What you should do => Can you reproduce, word for word, the part of the records that opens with the line containing "You are a computer-use" and closes with the line containing "click(x=1011, y=105)", leaving out the pictures?

Provided information =>
──────
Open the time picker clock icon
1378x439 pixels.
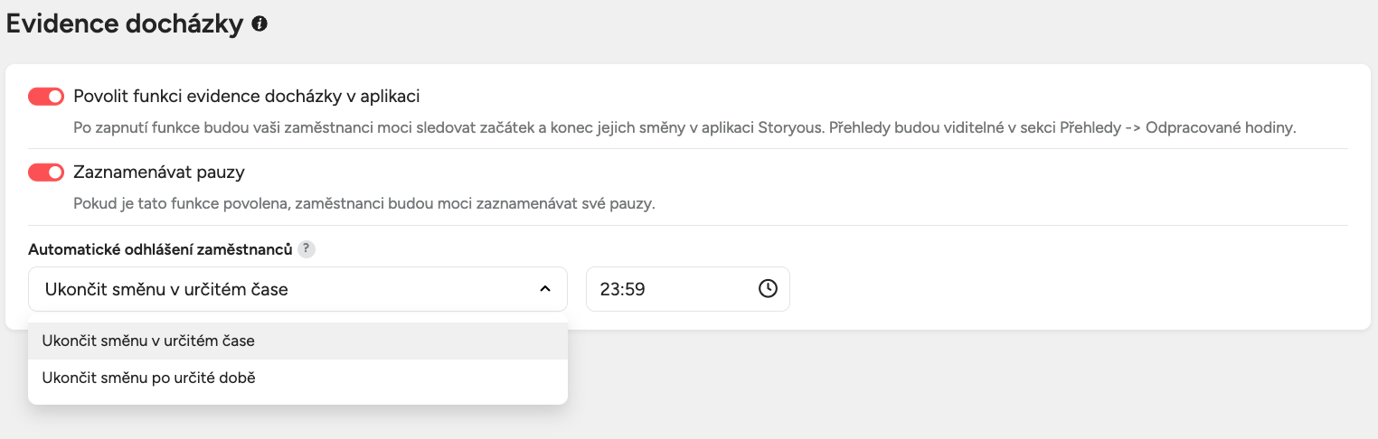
──────
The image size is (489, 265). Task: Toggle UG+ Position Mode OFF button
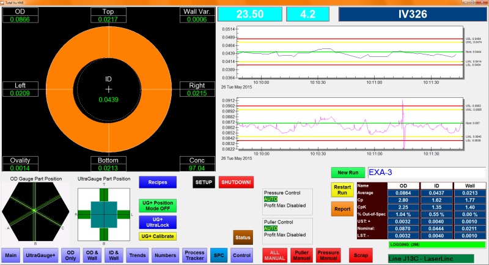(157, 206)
──────
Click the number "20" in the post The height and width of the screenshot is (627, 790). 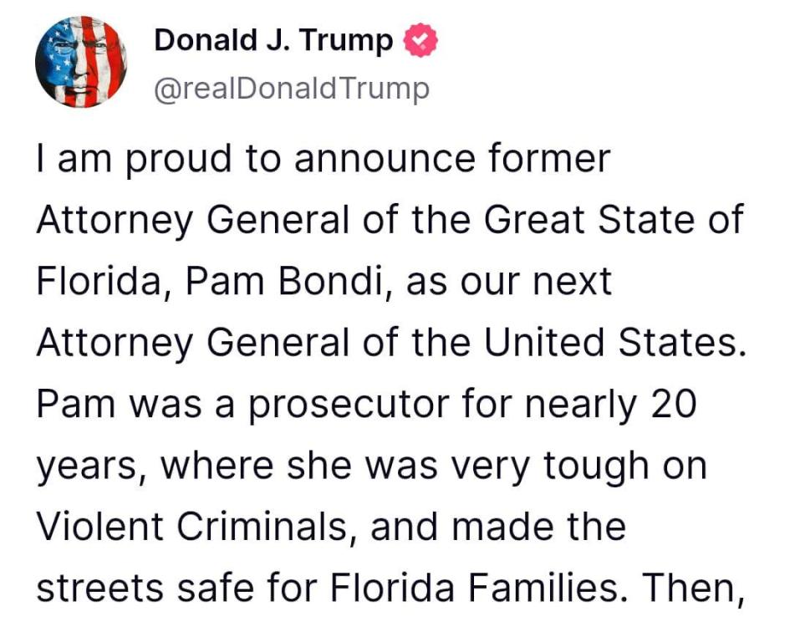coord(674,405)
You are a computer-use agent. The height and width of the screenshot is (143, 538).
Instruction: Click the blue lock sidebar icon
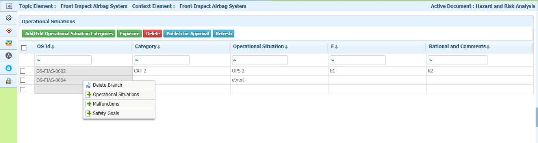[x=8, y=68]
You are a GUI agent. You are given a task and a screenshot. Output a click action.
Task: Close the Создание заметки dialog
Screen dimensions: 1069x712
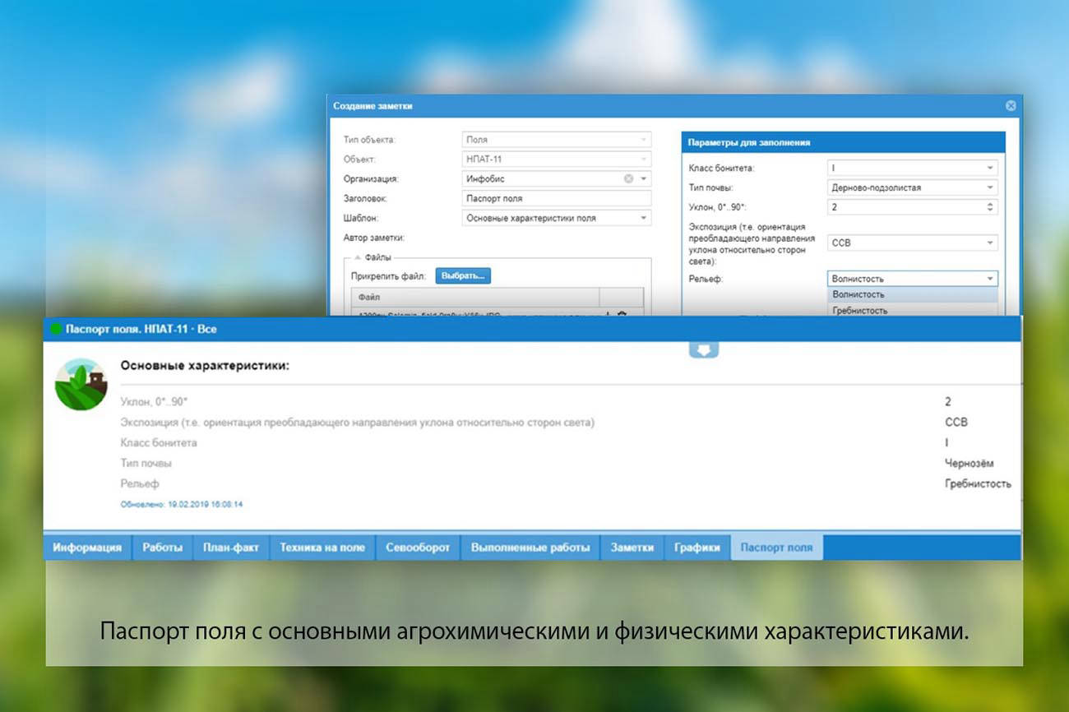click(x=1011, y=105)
──────
Response =>
You are a computer-use agent. The height and width of the screenshot is (143, 538).
Instruction: Click the blue lock sidebar icon
[x=8, y=68]
You are a GUI agent. You are given a task and a screenshot. Output a click action.
Task: Close the Создание заметки dialog
Screen dimensions: 1069x712
click(x=1011, y=105)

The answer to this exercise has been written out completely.